[Saved data entries]

- - -

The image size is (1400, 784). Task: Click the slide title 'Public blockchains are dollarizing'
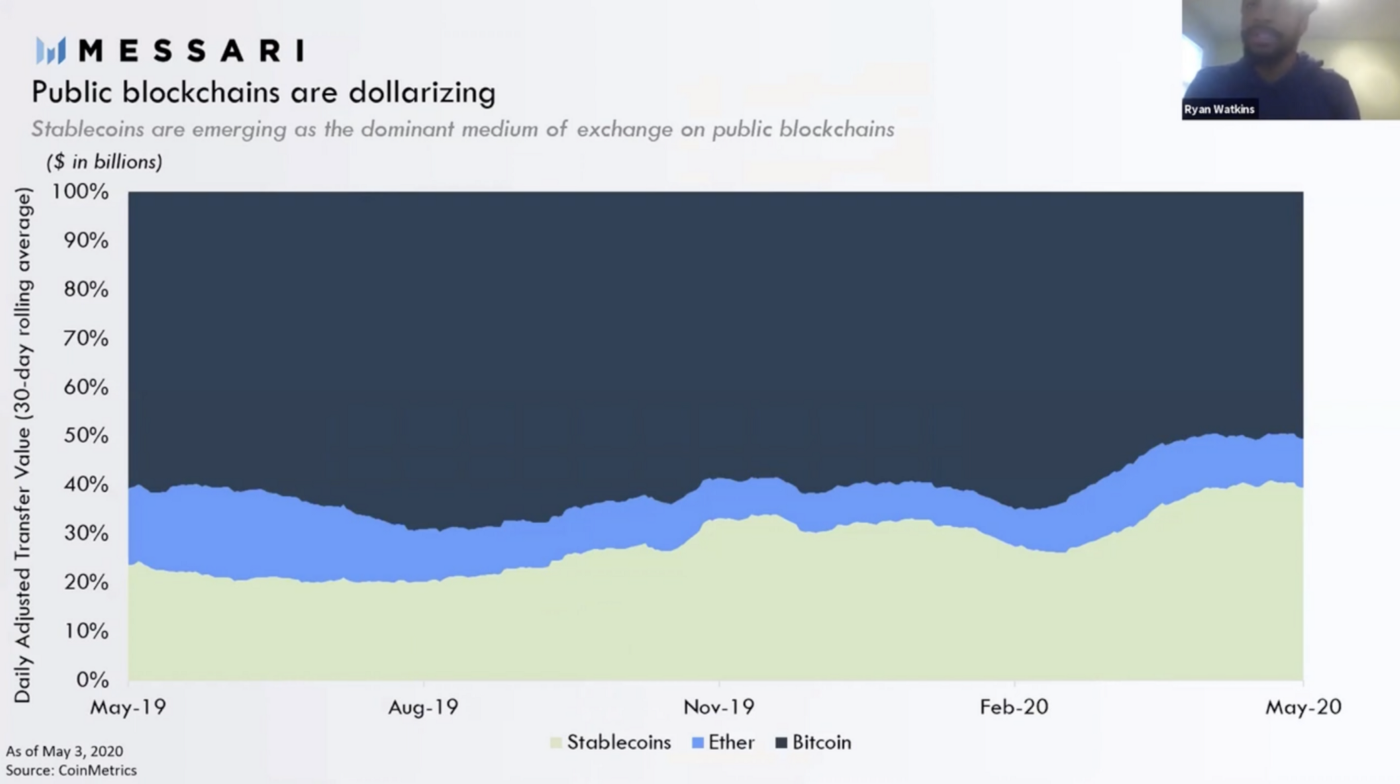pyautogui.click(x=263, y=93)
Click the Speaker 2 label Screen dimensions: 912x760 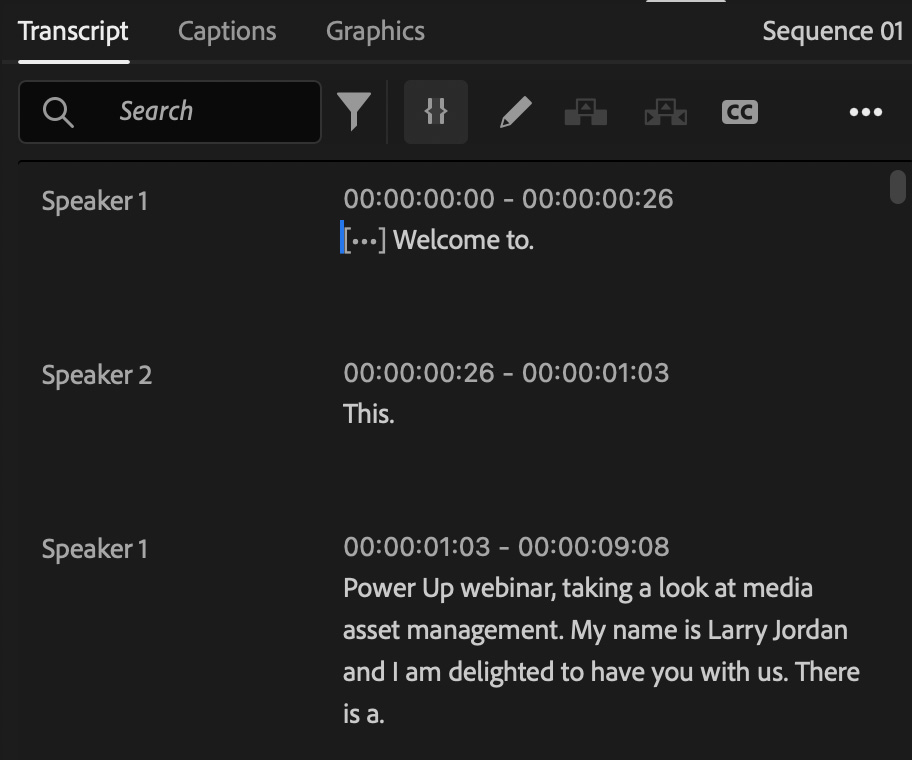click(97, 375)
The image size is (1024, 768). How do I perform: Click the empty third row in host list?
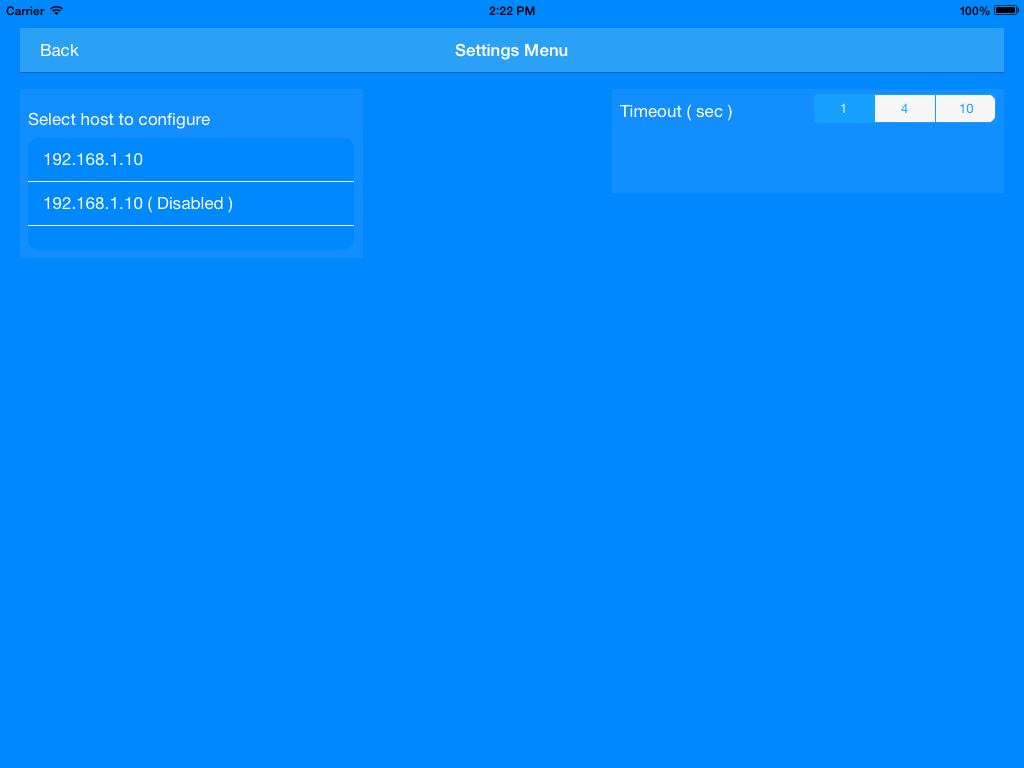click(190, 238)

- - -

### PROBLEM STATEMENT:
Your answer should be the lines above from the one that contains "The image size is (1024, 768)." through the last, set down exactly, with the pictures removed.

### ANSWER BOX:
The image size is (1024, 768). How do I perform: Click the empty third row in host list?
click(190, 238)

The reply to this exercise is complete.